Отпуск — страница 56 из 125

– Не знаю, как всех, но вас я люблю в самом деле, почти как Илью.

Удерживая его за плечо, точно боясь, что он вскочит и убежит от него, Александр Васильевич возразил монотонно:

– Нет, меня вы нисколько не любите.

Недоумевая, из какой надобности его притягивают к себе, вопросительно глядя в холодное, аккуратно побритое, надушенное болезненное лицо, он впервые ясно подумал о том, что за всей этой будто бы английской аристократической чопорностью, может быть, в действительности пряталась чувствительная, даже сверхчувствительная душа, способная проникать в такие душевные тайны, о которых не подозревали, не имели никакого понятия, не в состоянии были иметь более умные и потому более черствые, хотя и более страстные, одержимые критики.

Однако его смешил фальшивый наигранный тон, и он, подняв сжатый кулак, проскандировал пышно:

– Клянусь именем Викторины Английской!

Александр Васильевич отозвался невозмутимо:

– Вы потешаетесь над тем, что я консерватор, не давая себе труда уяснить, что человечество пока ничего не придумало более совершенного, чем английская демократия, и что Виктория – добрейшая из королев.

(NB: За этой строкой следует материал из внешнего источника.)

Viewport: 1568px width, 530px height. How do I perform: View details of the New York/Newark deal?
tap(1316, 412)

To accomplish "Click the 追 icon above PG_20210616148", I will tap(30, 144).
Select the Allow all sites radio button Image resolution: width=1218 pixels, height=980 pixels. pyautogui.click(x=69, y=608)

Он уже за то был благодарен Дружинину, что тот, ворвавшись к нему, расшевелил и ободрил его. Ум, усталый, тупой, неожиданно ожил. Ответы вспыхивали сами собой. Испытывая удовольствие беззлобно острить, он весело произнес:

– Я не во всем схожусь с Иваном Тургеневым, но совершенно согласен в одном: вы – милейший из консерваторов.

Александр Васильевич величественно снял ногу с ноги, поднялся, упираясь в собственные колени руками, и прошепелявил, изображая каприз:

– Нет, не спорьте, меня вы не любите, у меня дело к вам, даже, может быть, два или три.

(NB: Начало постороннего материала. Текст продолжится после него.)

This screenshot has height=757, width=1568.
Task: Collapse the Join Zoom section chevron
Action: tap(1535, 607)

Он без упрека, благодушно сказал:

– Вы являетесь только по делу.

Расхаживая с важным видом по кабинету, не обращая внимания на его попытки острить, задумчиво подергивая кончик усов, Александр Васильевич меланхолически сообщил:

– Для вашего отпуска вам нужны будут деньги, и я бы хотел предложить вам аванс, но вы пишете новый очерк из вашего путешествия, очерк мне нравится, я бы его поместил, особенно если вы окажетесь так любезны, что поспеете к апрельскому номеру. Впрочем, ежели вы уже имеете виды, я не буду в обиде на вас, я всё понимаю.

Пытаясь проглотить подкативший к горлу комок, волнуясь, пряча глаза, Иван Александрович с трудом выдавил из себя:

– Нет, отчего же? Я успею к апрельскому номеру.

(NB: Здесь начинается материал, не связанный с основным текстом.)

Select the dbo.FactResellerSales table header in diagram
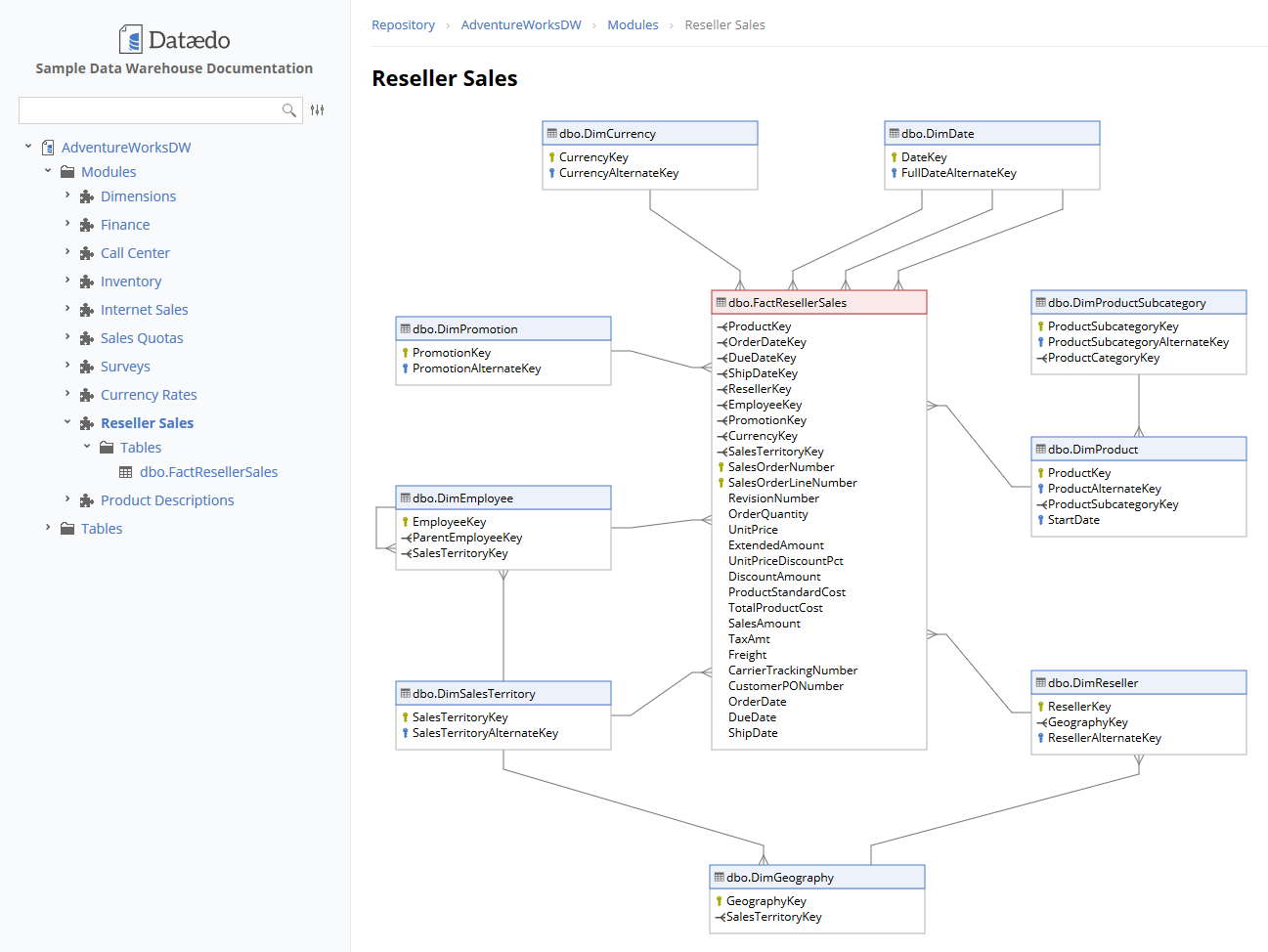 click(818, 303)
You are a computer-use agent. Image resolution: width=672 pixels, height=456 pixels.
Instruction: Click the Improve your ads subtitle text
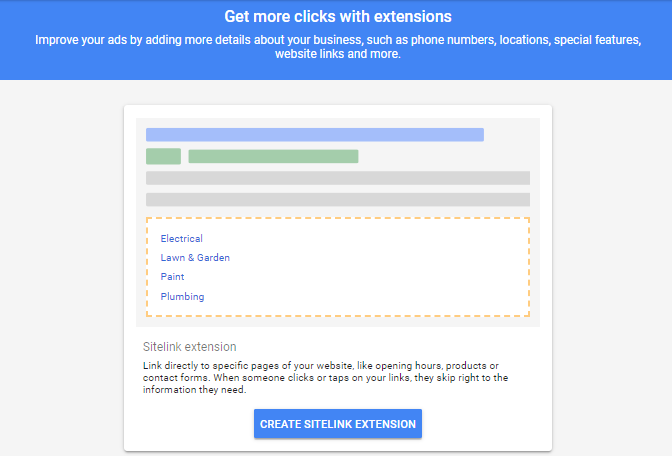tap(338, 47)
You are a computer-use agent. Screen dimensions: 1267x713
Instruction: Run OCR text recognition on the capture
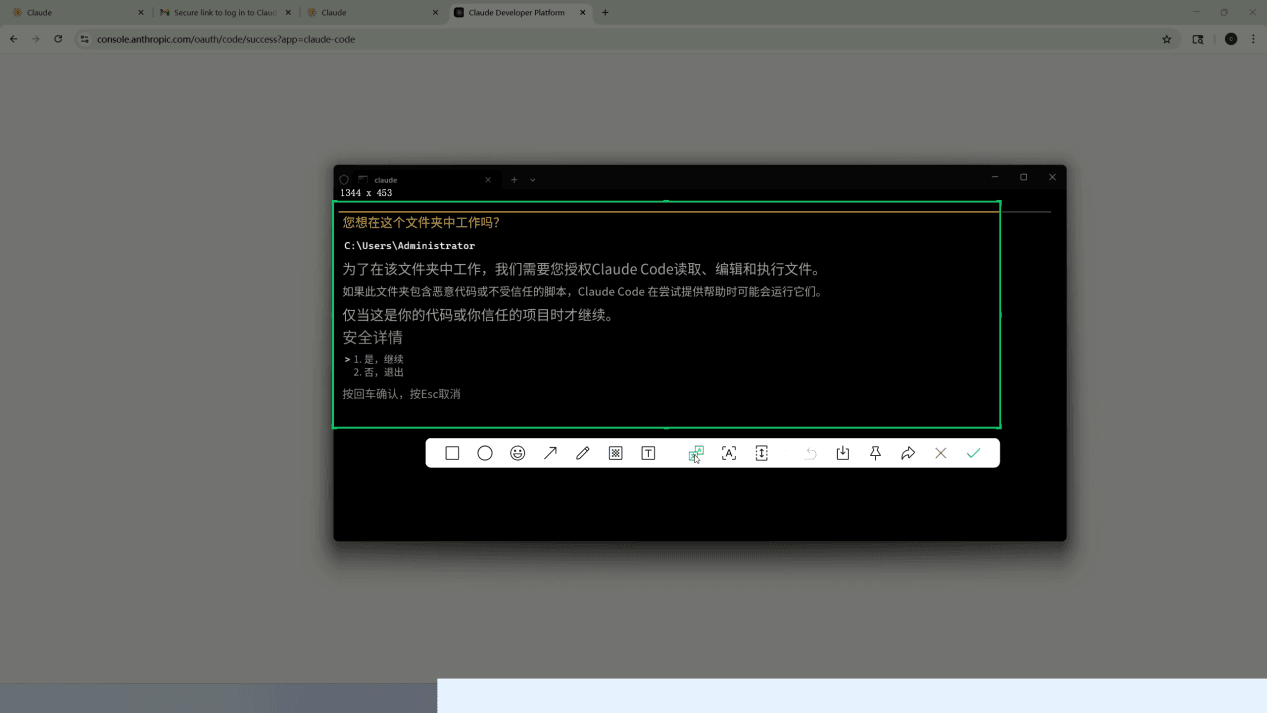coord(729,453)
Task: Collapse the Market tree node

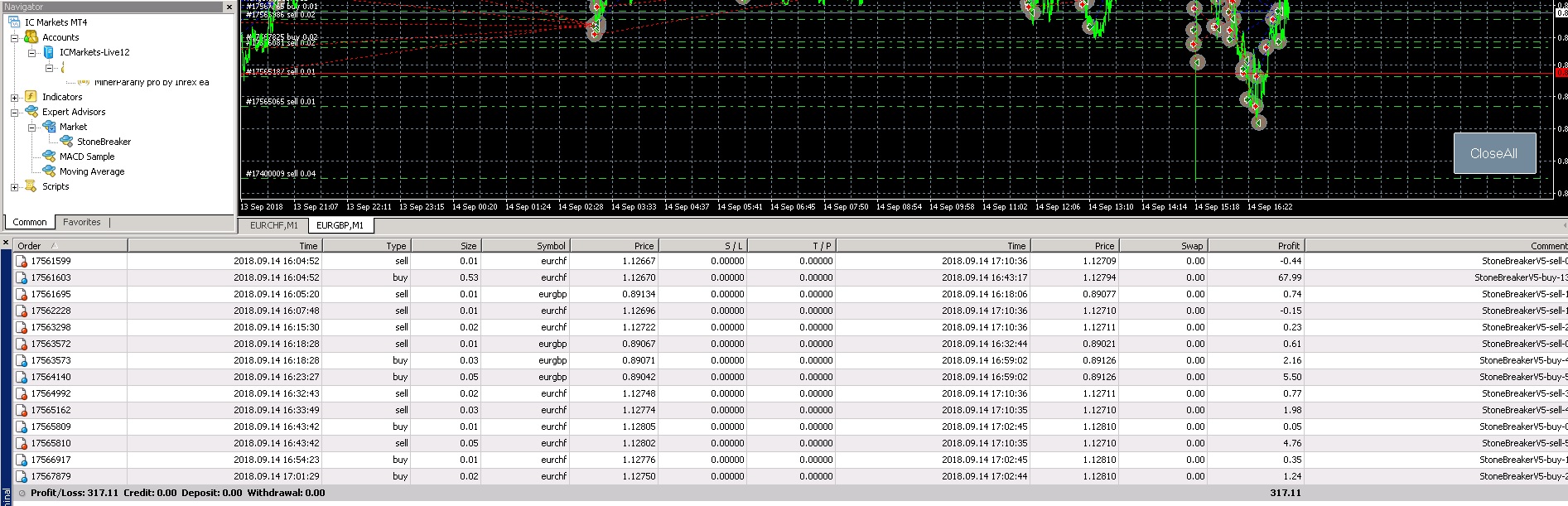Action: (31, 128)
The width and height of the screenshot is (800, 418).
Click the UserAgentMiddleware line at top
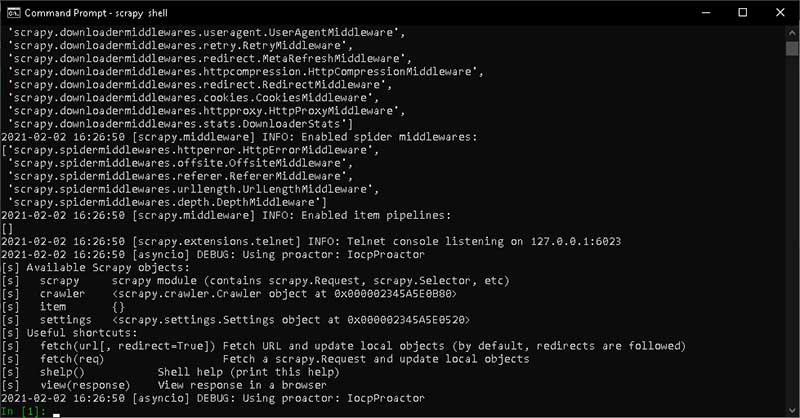pos(206,33)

Поглаживая короткую эспаньолку, Александр Васильевич размеренно продолжал:

– На случай, если бы написали роман, я имел доверительную беседу с Печаткиным, от которого я в таком деле зависим. Печаткин склонился дать вам за роман десять тысяч, с тем, чтобы вы печатали его в «Библиотеке для чтения» и позволили отдельное издание предоставить подписчикам оной в качестве премии. Если вам улыбнуться эти условия, Печаткин может пойти на аванс от двух до трех тысяч. Прибавьте к авансу плату за очерк, и вы сможете без забот проехаться по Европам, как ваше путешествие для меня ни прискорбно.

Тоже поднявшись, отойдя поспешно к окну, разглядывая поредевшие облака, за которыми пряталось бледное солнце, он отозвался негромко:

– Благодарю, что вы позаботились обо мне, однако аванса я не возьму, потому что романа не напишу.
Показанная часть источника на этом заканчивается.